Rigolo cette discussion
Avant mon père était dans le textile. Il avait près de 250 personnes ici en France, dans les années 90.
Contrairement à ce qu'on pourrait en penser, ça coûtait pas tellement plus cher de produire en France que de produire dans les pays émergent.
Les salaires n'étaient pas les même, mais c'était quand même *viable*.
En gros, les grosses boites ont délocalisé leur production (leur sous traitance plutôt) pour gagner jusqu'au dernier franc. A l'époque l'état tunisien subventionnait le transport vers l'Europe pour faire du dumping, les coût de main d'oeuvre étaient moins élevés et la qualité aussi. Le Maroc était aussi en bonne position.
Mon père faisait les séries un peu plus petites, le réassort (des 30/40.000 pièces tout de même).
...puis, faute de commandes conséquentes (les petites séries de 4/5.000 n'étaient pas viables) il a du se résoudre à partir au Maroc (il a du revendre une partie de ses unités, son matos, faire des plans sociaux ou des départs à la retraite etc).
Au Maroc, le même scénario c'est reproduit (mais il avait terminé sa carrière). Le Maroc devenait trop cher, tout partait en Chine etc.
Le même scénario, mais en 2x plus rapide.
J'ai vécu de l'intérieur une *financiarisation* de la production :
- Les paiements des clients se sont espacés de 15/30 à 90 jours (en gros le fournisseur servait de banquier à pas cher)
- Les matières premières sont devenues de plus en plus périssables (la qualité du tissus n'a fait que chuter... à un point ahurissant, et des "grandes" marques en plus)
- la marchandise était retourné pour des motifs fallacieux histoire de jouer avec les délais, les paiements...
- Les marques déposaient le bilan, laissaient une ardoise une fois la marchandise livrée puis se recréaient à l'étranger etc.
...en gros ça a été géré par des financiers purs et durs.

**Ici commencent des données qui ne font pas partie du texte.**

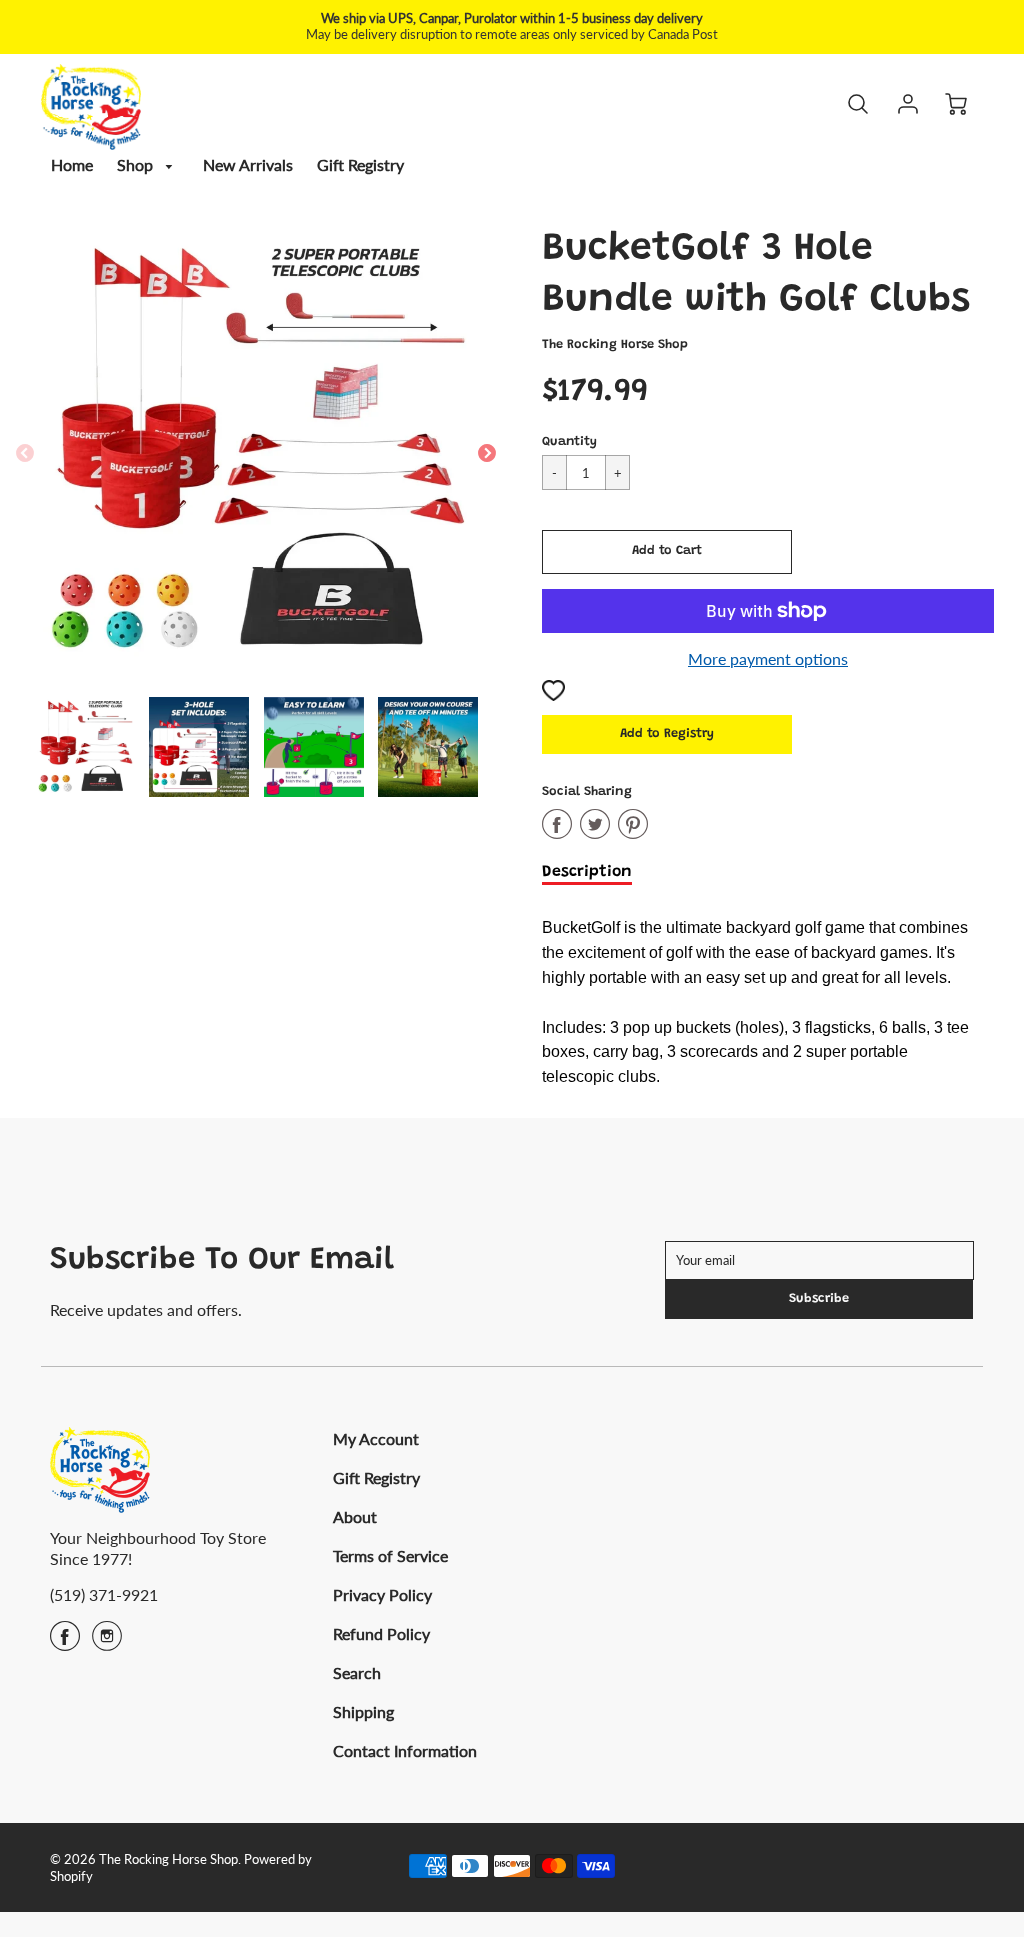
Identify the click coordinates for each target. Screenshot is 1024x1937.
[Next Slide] (487, 454)
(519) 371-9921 (104, 1594)
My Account (376, 1438)
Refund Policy (381, 1633)
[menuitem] (72, 165)
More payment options (768, 658)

Des requins. Pour gagner 1€ sur un article, ils ont tout délocalisé.
A l'époque, je me souviens qu'une contre-dame expérimentée gagnait l'équivalent de 2.500€ net. Les salaires étaient tout à fait décents.
La relocalisation d'une telle industrie est d'un point de vue comptable *viable*... sauf si il y a 15 intermédiaires avec des marges indécentes.
C'est l'argent *pour* l'argent le gros problème.